Start of Block
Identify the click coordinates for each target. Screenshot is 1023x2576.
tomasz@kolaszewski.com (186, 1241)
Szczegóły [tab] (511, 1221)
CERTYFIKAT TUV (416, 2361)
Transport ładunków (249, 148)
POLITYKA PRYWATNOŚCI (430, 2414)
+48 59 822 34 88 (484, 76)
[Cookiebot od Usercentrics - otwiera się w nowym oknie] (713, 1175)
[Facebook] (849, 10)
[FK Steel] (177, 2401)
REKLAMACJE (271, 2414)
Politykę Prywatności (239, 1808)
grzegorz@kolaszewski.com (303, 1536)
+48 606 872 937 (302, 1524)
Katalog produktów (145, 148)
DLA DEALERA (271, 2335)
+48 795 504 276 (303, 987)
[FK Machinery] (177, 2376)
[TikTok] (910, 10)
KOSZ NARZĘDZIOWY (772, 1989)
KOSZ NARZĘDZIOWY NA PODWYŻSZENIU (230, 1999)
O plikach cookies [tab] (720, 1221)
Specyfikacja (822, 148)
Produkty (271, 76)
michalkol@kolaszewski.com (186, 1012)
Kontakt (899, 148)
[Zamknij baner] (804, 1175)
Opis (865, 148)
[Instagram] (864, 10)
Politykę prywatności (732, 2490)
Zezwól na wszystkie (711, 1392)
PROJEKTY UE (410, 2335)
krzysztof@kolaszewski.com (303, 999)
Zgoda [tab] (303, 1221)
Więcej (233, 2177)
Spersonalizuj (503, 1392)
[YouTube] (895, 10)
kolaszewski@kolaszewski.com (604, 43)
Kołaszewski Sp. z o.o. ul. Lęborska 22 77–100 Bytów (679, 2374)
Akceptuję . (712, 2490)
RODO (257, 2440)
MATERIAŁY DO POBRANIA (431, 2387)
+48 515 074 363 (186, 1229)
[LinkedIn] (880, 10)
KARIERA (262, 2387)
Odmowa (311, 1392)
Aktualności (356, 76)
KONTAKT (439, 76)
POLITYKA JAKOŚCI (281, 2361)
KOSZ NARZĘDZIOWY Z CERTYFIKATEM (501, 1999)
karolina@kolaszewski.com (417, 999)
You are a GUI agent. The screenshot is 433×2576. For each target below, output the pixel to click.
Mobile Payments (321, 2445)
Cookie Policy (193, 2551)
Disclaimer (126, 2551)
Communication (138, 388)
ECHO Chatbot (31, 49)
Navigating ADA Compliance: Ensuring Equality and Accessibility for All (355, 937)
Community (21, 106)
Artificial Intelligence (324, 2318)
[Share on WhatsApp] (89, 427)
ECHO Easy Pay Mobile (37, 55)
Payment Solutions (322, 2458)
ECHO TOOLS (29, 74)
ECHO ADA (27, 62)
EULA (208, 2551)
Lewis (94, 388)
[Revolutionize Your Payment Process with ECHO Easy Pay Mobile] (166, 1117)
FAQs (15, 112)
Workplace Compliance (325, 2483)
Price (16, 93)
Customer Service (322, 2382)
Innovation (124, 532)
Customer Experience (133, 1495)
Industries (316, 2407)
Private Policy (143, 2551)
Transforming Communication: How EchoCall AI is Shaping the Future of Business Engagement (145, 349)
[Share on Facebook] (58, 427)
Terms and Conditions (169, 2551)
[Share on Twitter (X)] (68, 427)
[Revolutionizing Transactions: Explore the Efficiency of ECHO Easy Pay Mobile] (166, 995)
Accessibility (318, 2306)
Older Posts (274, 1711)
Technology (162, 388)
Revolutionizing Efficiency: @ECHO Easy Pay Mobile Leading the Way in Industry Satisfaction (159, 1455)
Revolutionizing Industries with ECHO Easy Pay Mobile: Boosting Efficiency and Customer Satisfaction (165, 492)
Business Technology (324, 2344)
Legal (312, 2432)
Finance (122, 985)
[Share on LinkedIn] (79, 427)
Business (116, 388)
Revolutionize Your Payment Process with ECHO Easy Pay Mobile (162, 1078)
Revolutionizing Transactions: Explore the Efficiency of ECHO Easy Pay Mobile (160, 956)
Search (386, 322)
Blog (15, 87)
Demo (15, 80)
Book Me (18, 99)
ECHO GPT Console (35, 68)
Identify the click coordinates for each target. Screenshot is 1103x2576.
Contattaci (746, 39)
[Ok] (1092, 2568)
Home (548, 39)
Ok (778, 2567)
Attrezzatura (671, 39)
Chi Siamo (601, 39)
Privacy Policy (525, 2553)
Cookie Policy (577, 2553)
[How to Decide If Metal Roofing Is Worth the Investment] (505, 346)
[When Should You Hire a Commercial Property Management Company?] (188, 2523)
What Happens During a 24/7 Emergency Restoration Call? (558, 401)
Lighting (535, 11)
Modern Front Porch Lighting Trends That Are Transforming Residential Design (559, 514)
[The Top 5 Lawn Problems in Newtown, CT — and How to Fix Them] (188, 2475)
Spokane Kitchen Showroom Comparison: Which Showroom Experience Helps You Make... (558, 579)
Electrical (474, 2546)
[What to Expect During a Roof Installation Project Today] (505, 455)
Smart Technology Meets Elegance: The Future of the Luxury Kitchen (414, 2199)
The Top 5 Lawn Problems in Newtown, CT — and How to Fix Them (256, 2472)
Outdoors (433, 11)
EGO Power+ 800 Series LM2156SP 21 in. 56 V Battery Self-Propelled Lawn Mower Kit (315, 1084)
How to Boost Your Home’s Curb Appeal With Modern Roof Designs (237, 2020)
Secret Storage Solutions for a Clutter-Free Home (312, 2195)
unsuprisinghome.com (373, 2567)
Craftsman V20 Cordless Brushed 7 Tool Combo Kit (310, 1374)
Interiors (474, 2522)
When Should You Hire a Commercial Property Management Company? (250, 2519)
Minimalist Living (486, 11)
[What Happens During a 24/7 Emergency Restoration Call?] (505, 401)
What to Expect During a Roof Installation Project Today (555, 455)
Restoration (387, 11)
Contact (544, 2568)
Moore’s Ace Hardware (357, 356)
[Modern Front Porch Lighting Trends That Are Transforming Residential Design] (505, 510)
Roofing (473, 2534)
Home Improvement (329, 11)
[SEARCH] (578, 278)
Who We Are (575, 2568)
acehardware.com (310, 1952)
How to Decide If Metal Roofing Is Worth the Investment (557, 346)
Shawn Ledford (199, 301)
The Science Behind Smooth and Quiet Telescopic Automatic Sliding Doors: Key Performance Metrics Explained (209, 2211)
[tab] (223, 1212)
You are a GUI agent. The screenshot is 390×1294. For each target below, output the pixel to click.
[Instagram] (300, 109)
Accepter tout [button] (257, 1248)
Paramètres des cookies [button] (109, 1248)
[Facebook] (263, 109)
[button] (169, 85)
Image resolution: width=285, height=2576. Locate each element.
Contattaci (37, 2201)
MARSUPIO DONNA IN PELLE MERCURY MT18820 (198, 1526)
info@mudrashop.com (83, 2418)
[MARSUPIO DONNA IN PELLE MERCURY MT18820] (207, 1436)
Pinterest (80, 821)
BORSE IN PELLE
End of Block
Only one stretch of the entries above is wanted: the lines from the one containing "CERTYFIKAT TUV (416, 2361)" through the one containing "Customer Service (322, 2382)". Please reproduce it exactly.

CERTYFIKAT TUV (416, 2361)
Transport ładunków (249, 148)
POLITYKA PRYWATNOŚCI (430, 2414)
+48 59 822 34 88 (484, 76)
[Cookiebot od Usercentrics - otwiera się w nowym oknie] (713, 1175)
[Facebook] (849, 10)
[FK Steel] (177, 2401)
REKLAMACJE (271, 2414)
Politykę Prywatności (239, 1808)
grzegorz@kolaszewski.com (303, 1536)
+48 606 872 937 (302, 1524)
Katalog produktów (145, 148)
DLA DEALERA (271, 2335)
+48 795 504 276 (303, 987)
[FK Machinery] (177, 2376)
[TikTok] (910, 10)
KOSZ NARZĘDZIOWY (772, 1989)
KOSZ NARZĘDZIOWY NA PODWYŻSZENIU (230, 1999)
O plikach cookies [tab] (720, 1221)
Specyfikacja (822, 148)
Produkty (271, 76)
michalkol@kolaszewski.com (186, 1012)
Kontakt (899, 148)
[Zamknij baner] (804, 1175)
Opis (865, 148)
[Instagram] (864, 10)
Politykę prywatności (732, 2490)
Zezwól na wszystkie (711, 1392)
PROJEKTY UE (410, 2335)
krzysztof@kolaszewski.com (303, 999)
Zgoda [tab] (303, 1221)
Więcej (233, 2177)
Spersonalizuj (503, 1392)
[YouTube] (895, 10)
kolaszewski@kolaszewski.com (604, 43)
Kołaszewski Sp. z o.o. ul. Lęborska 22 77–100 Bytów (679, 2374)
Akceptuję . (712, 2490)
RODO (257, 2440)
MATERIAŁY DO POBRANIA (431, 2387)
+48 515 074 363 (186, 1229)
[LinkedIn] (880, 10)
KARIERA (262, 2387)
Odmowa (311, 1392)
Aktualności (356, 76)
KONTAKT (439, 76)
POLITYKA JAKOŚCI (281, 2361)
KOSZ NARZĘDZIOWY Z CERTYFIKATEM (501, 1999)
karolina@kolaszewski.com (417, 999)
You are a GUI agent. The screenshot is 433×2576. For each target below, output the pixel to click.
Mobile Payments (321, 2445)
Cookie Policy (193, 2551)
Disclaimer (126, 2551)
Communication (138, 388)
ECHO Chatbot (31, 49)
Navigating ADA Compliance: Ensuring Equality and Accessibility for All (355, 937)
Community (21, 106)
Artificial Intelligence (324, 2318)
[Share on WhatsApp] (89, 427)
ECHO Easy Pay Mobile (37, 55)
Payment Solutions (322, 2458)
ECHO TOOLS (29, 74)
ECHO ADA (27, 62)
EULA (208, 2551)
Lewis (94, 388)
[Revolutionize Your Payment Process with ECHO Easy Pay Mobile] (166, 1117)
FAQs (15, 112)
Workplace Compliance (325, 2483)
Price (16, 93)
Customer Service (322, 2382)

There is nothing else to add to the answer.